In my Japanese Martial Arts, Aikido class there was an incident that reminded me of another incident from a few years ago in Japan. I was staying in Japan for 3 months and became friends with a man who played the drum in an ancient play form called Noh. If Japanese Kabuki Theater is similar to Shakespearean theater then go back a couple centuries and you will find Noh. Noh theater is very minimalistic with few props or staging, but lots of intense drama. I went to a Noh play to see my friend and it was a great experience. Though I couldn’t understand the words, I could understand a lot of the drama, there were spirits coming and going, and some kind of message about life and death.

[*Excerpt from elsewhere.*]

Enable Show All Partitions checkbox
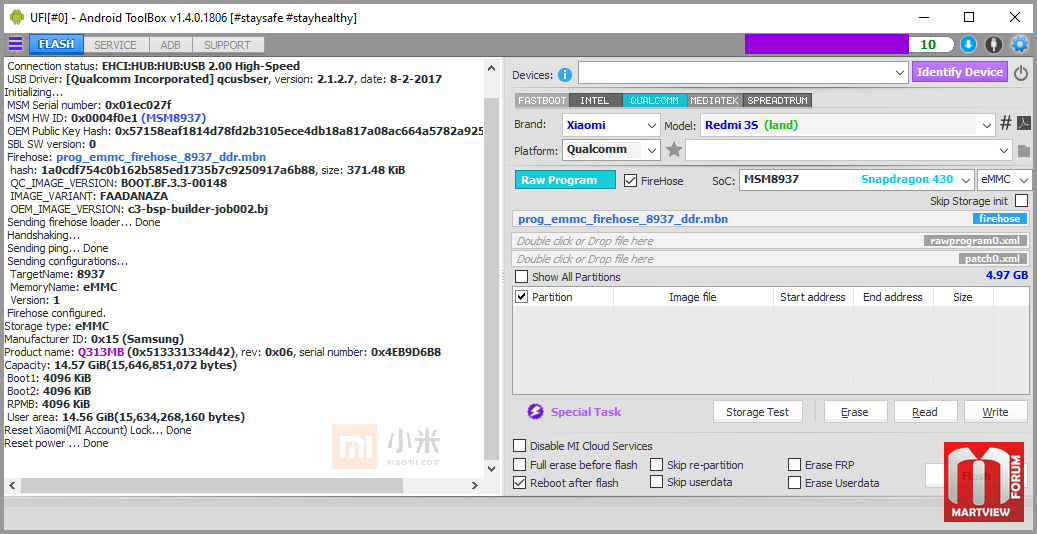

After the show at my friend’s home he showed me his drum and offered to let my try it. He showed me how to hold the sticks and I tapped a bit. Then he corrected my hand posture and I tried again. I still wasn’t holding the sticks quite right. My wrists were not at quite the perfect angle. My wrists needed to be at a very odd angle making them hard to rotate. We kept forcing the wrists until it was uncomfortable, then I gave up. I was just a foreigner and so was excused. At this point I became totally repulsed at what I perceived as a Japanese obsession with perfectionism and tradition. I perceived Japanese resistance to the concept of modifying the hand position technique for the sake of higher goal of simply playing the drum effectively. My friend had learned this ancient art form from his father who had been a drummer before him. He had learned the technique, including the perfect wrist angulation from his father, and would pass it on to his child as had been done for a very long time. In Japan and much of Asia, honoring and preserving tradition is a basic part of culture.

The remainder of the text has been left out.